Information given:

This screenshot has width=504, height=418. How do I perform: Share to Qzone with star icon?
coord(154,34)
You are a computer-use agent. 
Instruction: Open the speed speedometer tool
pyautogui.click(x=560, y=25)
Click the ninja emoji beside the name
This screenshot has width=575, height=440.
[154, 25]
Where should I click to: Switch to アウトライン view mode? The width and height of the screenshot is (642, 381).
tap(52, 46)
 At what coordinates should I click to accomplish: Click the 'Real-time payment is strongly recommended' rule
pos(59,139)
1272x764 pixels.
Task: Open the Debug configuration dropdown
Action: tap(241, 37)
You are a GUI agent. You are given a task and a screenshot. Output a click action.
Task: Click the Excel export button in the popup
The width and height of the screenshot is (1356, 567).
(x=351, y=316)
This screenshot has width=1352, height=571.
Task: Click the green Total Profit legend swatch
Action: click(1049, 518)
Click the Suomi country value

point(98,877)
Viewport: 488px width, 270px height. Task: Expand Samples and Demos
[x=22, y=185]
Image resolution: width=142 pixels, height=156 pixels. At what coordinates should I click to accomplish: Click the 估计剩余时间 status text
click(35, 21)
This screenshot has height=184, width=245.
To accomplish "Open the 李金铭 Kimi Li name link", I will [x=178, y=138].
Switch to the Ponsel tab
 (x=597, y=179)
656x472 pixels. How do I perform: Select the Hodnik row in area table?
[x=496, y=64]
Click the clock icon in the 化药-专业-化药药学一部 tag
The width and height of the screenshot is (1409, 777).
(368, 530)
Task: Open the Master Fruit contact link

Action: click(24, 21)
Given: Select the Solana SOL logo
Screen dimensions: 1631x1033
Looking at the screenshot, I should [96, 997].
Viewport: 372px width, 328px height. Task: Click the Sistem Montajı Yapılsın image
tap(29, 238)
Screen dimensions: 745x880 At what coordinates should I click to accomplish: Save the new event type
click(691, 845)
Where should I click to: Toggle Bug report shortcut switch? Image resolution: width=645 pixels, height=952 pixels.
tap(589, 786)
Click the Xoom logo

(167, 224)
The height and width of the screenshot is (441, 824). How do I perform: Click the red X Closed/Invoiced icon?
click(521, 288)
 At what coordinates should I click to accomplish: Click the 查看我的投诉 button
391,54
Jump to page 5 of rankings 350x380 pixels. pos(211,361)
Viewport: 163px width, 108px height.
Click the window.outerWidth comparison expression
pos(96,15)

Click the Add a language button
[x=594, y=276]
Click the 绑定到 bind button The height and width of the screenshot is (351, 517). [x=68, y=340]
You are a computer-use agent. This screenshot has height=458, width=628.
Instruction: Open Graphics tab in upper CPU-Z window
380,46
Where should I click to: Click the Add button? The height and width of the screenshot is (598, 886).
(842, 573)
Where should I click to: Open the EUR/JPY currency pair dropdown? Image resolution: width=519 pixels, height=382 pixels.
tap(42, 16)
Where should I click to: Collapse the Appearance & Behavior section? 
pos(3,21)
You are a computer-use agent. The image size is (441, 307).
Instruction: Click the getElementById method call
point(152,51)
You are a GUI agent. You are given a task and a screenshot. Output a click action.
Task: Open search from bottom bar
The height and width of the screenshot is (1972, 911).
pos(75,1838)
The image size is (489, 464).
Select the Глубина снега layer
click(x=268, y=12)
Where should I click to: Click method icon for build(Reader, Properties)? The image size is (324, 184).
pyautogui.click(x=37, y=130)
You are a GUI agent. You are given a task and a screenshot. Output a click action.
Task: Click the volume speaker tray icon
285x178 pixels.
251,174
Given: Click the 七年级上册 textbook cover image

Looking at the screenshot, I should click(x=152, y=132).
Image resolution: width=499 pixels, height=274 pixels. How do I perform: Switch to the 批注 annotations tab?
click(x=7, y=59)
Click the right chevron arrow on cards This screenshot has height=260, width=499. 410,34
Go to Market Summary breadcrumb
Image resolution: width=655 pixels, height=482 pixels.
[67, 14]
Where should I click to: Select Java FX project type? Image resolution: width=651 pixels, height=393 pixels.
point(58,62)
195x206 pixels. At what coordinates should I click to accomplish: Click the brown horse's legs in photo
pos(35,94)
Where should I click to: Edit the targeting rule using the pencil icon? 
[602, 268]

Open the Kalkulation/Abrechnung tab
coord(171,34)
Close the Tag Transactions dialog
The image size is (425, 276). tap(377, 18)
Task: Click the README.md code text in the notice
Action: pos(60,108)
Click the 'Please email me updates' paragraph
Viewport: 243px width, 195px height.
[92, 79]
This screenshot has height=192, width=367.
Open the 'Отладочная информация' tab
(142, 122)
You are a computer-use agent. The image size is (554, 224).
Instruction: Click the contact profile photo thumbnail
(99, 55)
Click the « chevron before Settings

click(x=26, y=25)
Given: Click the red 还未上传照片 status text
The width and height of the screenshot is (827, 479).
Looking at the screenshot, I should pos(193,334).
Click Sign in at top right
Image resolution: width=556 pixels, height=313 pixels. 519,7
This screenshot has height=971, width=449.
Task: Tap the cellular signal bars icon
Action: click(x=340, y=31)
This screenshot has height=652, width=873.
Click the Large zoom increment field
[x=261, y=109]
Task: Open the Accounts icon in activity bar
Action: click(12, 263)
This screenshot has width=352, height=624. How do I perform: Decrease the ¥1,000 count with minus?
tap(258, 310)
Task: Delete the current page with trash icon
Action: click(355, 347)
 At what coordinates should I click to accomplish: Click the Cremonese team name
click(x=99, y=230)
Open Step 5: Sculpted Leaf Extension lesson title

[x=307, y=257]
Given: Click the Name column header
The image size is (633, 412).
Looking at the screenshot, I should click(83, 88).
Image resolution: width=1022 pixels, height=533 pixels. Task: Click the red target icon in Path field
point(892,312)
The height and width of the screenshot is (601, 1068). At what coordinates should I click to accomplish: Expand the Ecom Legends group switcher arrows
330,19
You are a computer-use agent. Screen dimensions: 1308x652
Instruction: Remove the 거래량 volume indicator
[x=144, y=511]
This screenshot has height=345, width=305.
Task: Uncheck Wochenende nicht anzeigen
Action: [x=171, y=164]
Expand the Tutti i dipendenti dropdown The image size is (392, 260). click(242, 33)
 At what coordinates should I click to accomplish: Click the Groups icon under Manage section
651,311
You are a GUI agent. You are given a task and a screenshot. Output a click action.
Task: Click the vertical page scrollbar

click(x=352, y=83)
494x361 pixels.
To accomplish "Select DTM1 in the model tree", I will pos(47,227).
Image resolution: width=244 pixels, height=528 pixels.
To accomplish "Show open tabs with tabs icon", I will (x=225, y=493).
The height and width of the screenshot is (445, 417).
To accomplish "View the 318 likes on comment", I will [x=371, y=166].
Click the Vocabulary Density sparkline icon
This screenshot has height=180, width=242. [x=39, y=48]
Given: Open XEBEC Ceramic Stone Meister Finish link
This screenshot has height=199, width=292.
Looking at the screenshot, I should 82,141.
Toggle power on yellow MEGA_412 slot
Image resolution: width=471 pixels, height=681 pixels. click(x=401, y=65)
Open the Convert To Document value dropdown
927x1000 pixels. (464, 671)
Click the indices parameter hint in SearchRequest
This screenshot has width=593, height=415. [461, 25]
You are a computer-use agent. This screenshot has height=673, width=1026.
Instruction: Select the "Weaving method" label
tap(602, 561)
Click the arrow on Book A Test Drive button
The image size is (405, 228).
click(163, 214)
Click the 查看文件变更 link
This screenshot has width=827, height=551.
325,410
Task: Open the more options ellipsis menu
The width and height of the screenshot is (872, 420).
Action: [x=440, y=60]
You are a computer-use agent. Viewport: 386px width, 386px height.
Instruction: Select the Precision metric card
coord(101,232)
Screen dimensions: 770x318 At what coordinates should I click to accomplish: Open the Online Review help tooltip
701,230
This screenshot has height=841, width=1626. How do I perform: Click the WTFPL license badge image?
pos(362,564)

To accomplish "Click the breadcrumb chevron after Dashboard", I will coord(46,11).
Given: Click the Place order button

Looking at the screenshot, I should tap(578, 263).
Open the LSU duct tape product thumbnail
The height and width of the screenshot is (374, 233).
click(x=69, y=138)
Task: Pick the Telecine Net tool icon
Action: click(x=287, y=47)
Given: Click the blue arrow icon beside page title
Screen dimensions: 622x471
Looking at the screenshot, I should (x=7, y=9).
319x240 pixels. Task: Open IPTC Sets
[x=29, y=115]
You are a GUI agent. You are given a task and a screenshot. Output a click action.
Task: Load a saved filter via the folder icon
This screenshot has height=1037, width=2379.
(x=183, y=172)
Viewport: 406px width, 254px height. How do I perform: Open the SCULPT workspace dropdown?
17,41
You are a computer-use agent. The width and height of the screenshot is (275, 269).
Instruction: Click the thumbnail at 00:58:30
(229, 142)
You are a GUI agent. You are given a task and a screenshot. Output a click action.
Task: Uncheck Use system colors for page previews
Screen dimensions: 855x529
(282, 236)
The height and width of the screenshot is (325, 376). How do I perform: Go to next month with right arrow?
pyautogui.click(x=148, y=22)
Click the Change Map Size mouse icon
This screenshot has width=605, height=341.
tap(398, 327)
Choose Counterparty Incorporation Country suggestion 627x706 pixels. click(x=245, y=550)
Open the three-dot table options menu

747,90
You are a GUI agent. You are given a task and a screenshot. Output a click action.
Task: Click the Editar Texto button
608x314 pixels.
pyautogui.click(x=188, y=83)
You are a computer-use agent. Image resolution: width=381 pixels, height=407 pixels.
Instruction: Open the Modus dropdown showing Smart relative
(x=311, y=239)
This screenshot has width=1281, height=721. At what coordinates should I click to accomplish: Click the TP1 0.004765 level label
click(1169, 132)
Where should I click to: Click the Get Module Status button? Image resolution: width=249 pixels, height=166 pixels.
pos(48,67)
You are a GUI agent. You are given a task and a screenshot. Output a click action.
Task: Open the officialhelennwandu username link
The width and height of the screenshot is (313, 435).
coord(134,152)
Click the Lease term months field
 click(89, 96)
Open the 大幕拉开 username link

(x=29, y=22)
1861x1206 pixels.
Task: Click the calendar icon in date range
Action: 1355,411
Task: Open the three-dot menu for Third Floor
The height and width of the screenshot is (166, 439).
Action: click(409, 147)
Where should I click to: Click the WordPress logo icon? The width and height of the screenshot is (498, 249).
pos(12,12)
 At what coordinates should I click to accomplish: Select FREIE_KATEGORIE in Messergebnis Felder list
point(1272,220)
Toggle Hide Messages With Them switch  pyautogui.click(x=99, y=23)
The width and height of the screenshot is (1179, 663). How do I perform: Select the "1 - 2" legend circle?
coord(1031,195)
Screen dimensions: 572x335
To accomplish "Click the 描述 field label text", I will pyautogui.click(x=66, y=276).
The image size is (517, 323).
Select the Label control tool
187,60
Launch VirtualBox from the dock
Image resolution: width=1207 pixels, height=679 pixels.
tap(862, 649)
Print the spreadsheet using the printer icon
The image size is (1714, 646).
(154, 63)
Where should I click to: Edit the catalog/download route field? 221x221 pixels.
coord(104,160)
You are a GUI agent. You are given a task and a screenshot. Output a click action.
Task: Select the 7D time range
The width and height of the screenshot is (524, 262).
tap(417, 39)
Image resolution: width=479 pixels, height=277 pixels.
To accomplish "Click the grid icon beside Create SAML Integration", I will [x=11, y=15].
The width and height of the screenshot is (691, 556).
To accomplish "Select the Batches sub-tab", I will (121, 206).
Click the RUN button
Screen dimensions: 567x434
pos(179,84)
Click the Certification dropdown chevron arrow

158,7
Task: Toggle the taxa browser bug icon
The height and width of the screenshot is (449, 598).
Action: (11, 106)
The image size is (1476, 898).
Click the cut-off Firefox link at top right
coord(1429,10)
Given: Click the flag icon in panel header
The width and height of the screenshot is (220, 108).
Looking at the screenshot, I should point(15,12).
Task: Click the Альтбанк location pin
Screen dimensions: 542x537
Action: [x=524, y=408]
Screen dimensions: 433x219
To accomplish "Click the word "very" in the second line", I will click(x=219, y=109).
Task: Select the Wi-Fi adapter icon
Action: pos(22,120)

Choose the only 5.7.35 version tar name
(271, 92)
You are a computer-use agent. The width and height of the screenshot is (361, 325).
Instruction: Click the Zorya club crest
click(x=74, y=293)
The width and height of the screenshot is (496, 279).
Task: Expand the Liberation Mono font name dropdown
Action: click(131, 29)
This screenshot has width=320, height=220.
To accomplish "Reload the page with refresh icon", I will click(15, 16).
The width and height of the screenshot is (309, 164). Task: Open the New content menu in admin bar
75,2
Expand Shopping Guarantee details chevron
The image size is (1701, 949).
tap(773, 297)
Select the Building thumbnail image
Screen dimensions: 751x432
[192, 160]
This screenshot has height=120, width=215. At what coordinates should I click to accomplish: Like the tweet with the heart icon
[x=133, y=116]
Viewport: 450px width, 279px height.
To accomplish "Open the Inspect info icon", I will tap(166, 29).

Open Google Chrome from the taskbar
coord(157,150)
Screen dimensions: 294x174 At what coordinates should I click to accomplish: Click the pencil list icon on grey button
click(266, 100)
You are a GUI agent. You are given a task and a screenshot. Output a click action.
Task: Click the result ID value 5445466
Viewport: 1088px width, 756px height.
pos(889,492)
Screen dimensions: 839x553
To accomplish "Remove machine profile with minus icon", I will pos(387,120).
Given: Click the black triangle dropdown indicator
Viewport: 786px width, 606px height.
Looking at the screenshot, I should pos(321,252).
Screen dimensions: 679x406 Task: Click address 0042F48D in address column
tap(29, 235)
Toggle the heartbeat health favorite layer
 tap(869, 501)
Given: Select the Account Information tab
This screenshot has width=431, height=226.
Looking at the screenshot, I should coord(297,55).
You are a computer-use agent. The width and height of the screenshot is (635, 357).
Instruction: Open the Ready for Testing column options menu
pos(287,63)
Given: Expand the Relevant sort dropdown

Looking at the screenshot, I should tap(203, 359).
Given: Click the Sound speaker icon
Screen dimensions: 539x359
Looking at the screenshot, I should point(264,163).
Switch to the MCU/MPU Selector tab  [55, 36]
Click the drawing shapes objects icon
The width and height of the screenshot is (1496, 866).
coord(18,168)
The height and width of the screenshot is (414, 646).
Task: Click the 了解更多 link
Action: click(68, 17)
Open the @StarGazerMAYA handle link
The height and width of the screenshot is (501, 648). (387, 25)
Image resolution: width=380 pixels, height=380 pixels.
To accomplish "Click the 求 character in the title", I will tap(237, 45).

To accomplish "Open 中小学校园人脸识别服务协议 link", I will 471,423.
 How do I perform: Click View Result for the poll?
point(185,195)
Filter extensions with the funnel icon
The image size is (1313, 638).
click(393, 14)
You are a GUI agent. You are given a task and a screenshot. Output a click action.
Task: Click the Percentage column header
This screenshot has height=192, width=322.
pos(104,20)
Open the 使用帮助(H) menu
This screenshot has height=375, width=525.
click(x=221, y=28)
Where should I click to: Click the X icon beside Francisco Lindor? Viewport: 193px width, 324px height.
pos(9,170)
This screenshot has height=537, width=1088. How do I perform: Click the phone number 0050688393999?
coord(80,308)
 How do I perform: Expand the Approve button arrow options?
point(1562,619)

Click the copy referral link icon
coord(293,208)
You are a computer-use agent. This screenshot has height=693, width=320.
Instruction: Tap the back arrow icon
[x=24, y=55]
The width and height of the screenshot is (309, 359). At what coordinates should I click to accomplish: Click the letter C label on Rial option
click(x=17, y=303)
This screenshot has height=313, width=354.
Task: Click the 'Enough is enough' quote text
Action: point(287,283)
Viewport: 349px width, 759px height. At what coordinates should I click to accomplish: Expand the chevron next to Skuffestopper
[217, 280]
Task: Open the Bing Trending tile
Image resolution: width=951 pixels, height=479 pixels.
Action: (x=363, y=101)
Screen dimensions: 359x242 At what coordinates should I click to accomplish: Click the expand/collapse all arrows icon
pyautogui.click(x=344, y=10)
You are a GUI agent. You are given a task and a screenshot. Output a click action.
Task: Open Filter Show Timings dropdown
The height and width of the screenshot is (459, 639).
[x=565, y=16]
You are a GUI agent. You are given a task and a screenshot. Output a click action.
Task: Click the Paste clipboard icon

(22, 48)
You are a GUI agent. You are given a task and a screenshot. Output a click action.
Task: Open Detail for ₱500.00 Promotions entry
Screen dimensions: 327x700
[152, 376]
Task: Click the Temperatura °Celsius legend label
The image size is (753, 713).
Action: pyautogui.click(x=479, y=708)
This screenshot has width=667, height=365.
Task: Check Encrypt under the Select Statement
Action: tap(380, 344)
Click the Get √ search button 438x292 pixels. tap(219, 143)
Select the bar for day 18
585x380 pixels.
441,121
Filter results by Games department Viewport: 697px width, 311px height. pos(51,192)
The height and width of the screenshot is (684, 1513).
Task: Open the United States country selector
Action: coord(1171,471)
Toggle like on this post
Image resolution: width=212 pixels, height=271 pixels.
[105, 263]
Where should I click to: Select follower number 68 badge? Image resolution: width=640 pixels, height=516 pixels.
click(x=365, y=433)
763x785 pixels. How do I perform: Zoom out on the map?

Exercise details:
Return, from the material above, every line with the word "breadcrumb".

Answer for this exercise:
Go to Market Summary breadcrumb
To accomplish "Click the breadcrumb chevron after Dashboard", I will coord(46,11).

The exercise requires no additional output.